Content-Transfer-Encoding: 7bit
X-Spam-Status: No, score=-7.1 required=5.0 tests=BAYES_00,DKIMWL_WL_HIGH,
        DKIM_SIGNED,DKIM_VALID,DKIM_VALID_AU,DKIM_VALID_EF,RCVD_IN_DNSWL_HI,
        SPF_HELO_NONE,SPF_PASS autolearn=ham autolearn_force=no version=3.4.6
X-Spam-Checker-Version: SpamAssassin 3.4.6 (2021-04-09) on
        lindbergh.monkeyblade.net
Precedence: bulk
List-ID: <linux-nfs.vger.kernel.org>
X-Mailing-List: linux-nfs@vger.kernel.org

From: Chuck Lever <chuck.lever@oracle.com>

It is not clear from documenting comments, specifications, or code
usage what value the gss_krb5_enctype.blocksize field is supposed
to store. The "encryption blocksize" depends only on the cipher
being used, so that value can be derived where it's needed instead
of stored as a constant.

RFC 3961 Section 5.2 says:

> cipher block size, c
>    This is the block size of the block cipher underlying the
>    encryption and decryption functions indicated above, used for key
>    derivation and for the size of the message confounder and initial
>    vector.  (If a block cipher is not in use, some comparable
>    parameter should be determined.)  It must be at least 5 octets.
>
>    This is not actually an independent parameter; rather, it is a
>    property of the functions E and D.  It is listed here to clarify
>    the distinction between it and the message block size, m.

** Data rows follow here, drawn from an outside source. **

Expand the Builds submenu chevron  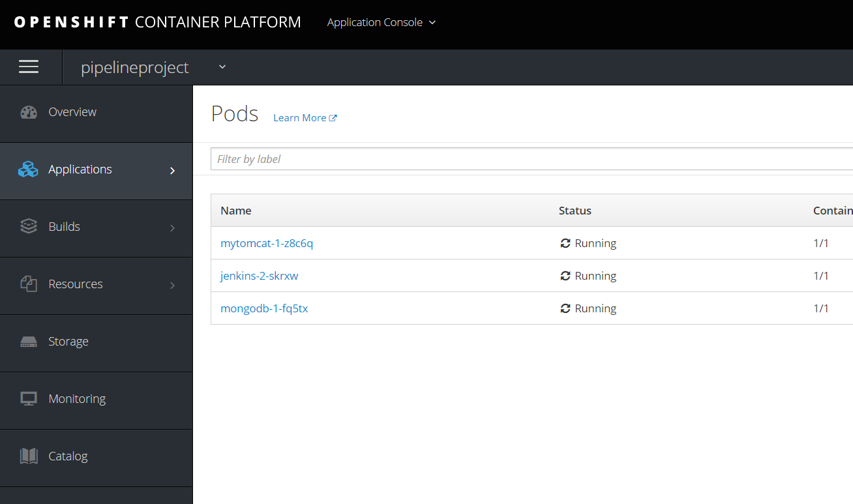click(172, 228)
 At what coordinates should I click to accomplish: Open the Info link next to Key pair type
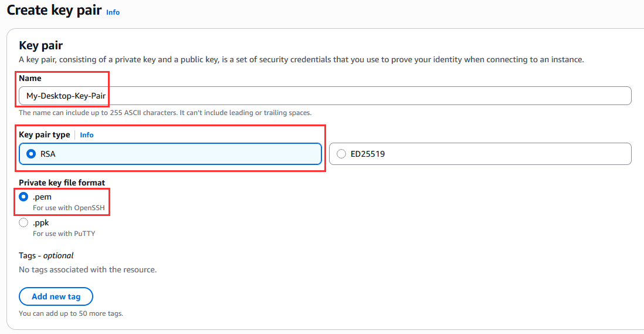pos(87,135)
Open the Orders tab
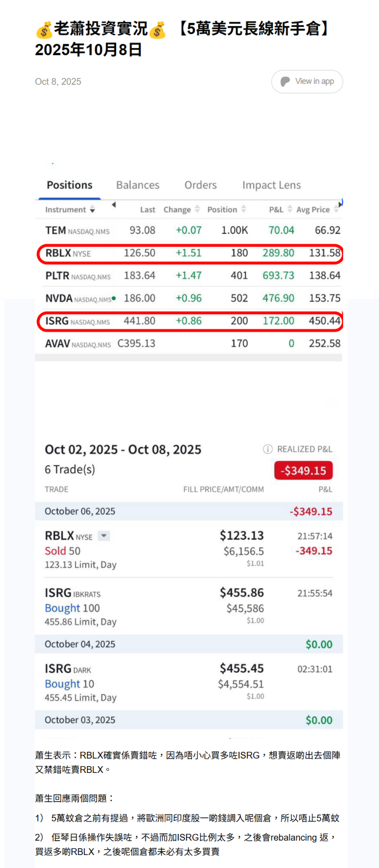The width and height of the screenshot is (379, 868). click(x=200, y=185)
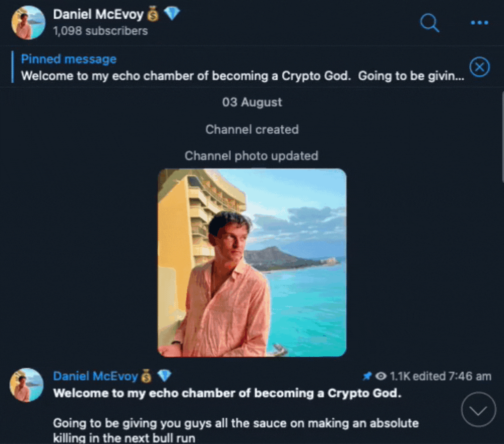The image size is (504, 444).
Task: Click the bold Welcome to my echo chamber message text
Action: click(x=227, y=394)
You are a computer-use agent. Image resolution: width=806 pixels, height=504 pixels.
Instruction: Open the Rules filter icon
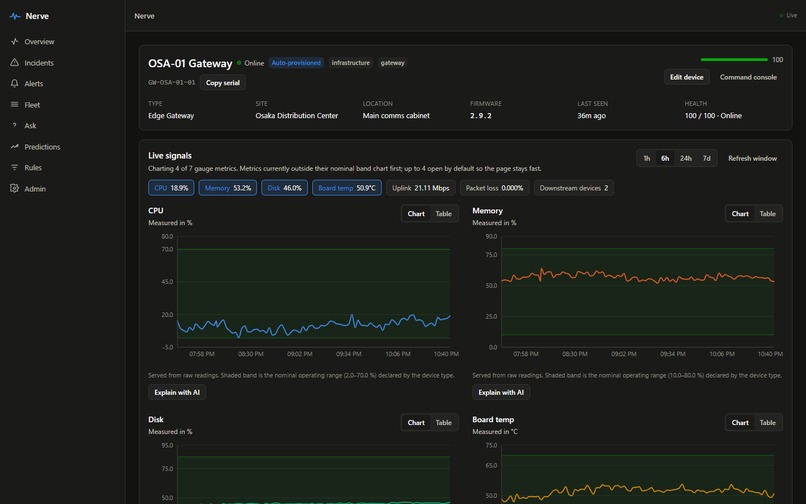click(x=14, y=168)
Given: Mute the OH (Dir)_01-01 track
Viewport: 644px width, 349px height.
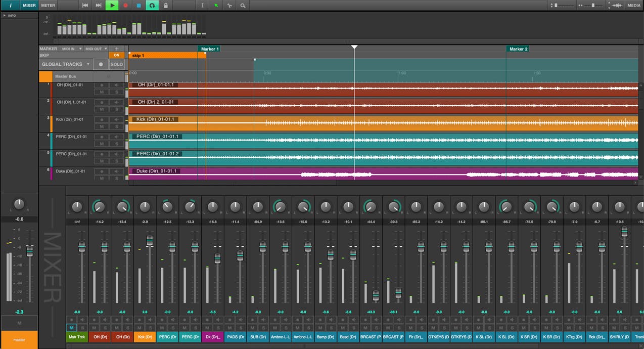Looking at the screenshot, I should tap(102, 92).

In the Linux kernel's implemenation of the SunRPC RPCSEC GSS
Kerberos 5 mechanism, the cipher block size, which is dependent on
the encryption and decryption transforms, is used only in
krb5_derive_key(), so it is straightforward to replace it.

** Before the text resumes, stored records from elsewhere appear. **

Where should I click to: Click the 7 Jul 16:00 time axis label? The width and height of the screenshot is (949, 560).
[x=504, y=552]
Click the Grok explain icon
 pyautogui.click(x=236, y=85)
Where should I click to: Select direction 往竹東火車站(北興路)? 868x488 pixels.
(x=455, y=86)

Tested-by: Scott Mayhew <smayhew@redhat.com>
Signed-off-by: Chuck Lever <chuck.lever@oracle.com>
---
 include/linux/sunrpc/gss_krb5.h     |    1 -
 net/sunrpc/auth_gss/gss_krb5_keys.c |    4 +---
 net/sunrpc/auth_gss/gss_krb5_mech.c |    4 ----
 3 files changed, 1 insertion(+), 8 deletions(-)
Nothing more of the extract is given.